What Is Kongguksu, Exactly?

Kongguksu (콩국수) breaks down simply: kong means soybean, guk means broth or soup, and su means noodles. So literally: soybean broth noodles. But calling it that undersells the whole experience.

The broth is made by soaking dried soybeans, boiling them, and then blending them with cold water until you get a thick, milky, pale liquid with a distinctly nutty flavor. It's served cold — almost icy — with thin wheat noodles (somyeon) tucked underneath. A few cucumber matchsticks on top, maybe a halved boiled egg if you're feeling fancy. And then the big question that divides Korea: do you season it with salt, or sugar?

More on that debate in a minute. It's a whole thing.

Unlike naengmyeon, Korea's other famous cold noodle dish (which has a sharp, tangy, meat-based broth), kongguksu is entirely plant-based. The flavor is mild and creamy and deeply satisfying in a way that's hard to describe until you've had it. If you've ever had a lightly sweetened soy milk and thought, "what if this were a meal?" — this is your answer.

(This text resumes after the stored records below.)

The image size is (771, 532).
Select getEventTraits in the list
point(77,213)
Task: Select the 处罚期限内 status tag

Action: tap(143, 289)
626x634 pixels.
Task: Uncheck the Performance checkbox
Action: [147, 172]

close-up of white soybean broth being poured over cold noodles, condensation on the bowl

The Sugar vs. Salt Debate: Korea's Greatest Culinary Divide

Okay, let's talk about this.

If you order kongguksu in Seoul or most of Gyeongsang Province (the southeastern region, home to cities like Busan and Daegu), you'll likely get a small dish of salt on the side. Season to taste, stir it in, and enjoy a clean, savory version that lets the nuttiness of the soybeans shine through.

But in Jeolla Province — particularly South Jeolla and in Jeonju — the tradition is completely different. There, people call the broth kongmul (bean water) rather than kongguk (bean broth), and that linguistic distinction actually matters: water gets sweetened, broth gets salted. Add sugar, not salt, and you get a subtly sweet, smooth, slightly dessert-like version that locals swear by.

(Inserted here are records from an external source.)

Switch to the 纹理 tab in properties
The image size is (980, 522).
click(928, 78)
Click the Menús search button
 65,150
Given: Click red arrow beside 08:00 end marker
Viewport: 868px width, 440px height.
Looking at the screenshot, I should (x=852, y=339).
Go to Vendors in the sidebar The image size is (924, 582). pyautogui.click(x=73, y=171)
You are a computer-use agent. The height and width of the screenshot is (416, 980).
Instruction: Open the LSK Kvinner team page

In Seoul, many restaurants have given up picking a side entirely — they just put both sugar and salt on the table and let you figure it out.

Personal Take #1: I am a sugar person, and I will not apologize for it. I added quite a bit last night, and it turned the whole bowl into something that felt almost like a cold, nutty dessert you eat with chopsticks. My Seoul-born friends shake their heads at me every time. The thing is, once you've had the sweet version, the savory version feels like it's missing something — and I know that's controversial. But food is personal. That's kind of the whole point.

small dishes of sugar and salt side by side next to a bowl of kongguksu, top-down shot

How to Make Kongguksu at Home (The Easy Way)

Here's what makes this dish perfect for summer: you don't actually have to grind soybeans yourself. Traditional recipes do it from scratch — soak dried beans overnight, boil them for 30 minutes, blend with cold water — and that version is incredible if you have the time and equipment. But in 2025, most Korean markets and even many convenience stores sell ready-made konggukmul in refrigerated containers. The quality is genuinely good.

What you need (2 servings):

  • 1 container of ready-made konggukmul (soy milk broth), about 500ml
  • 100–120g somyeon (thin wheat noodles)
  • Salt or sugar for seasoning
  • Ice cubes
  • Optional toppings: cucumber julienne, boiled egg, pine nuts, tomato

The method:

  1. Boil the somyeon in plenty of water for about 2–3 minutes until just cooked. Don't overcook — they should have a slight bite.
  2. Immediately drain and rinse under cold running water for at least 1 minute. You want the noodles genuinely cold, not just room temperature.
  3. Chill your bowl in the freezer for a few minutes if you want extra credit.
  4. Place the noodles in the bowl, pour the konggukmul over them, and add a generous handful of ice cubes.
  5. Season with sugar or salt (or both — no judgment), and add your toppings.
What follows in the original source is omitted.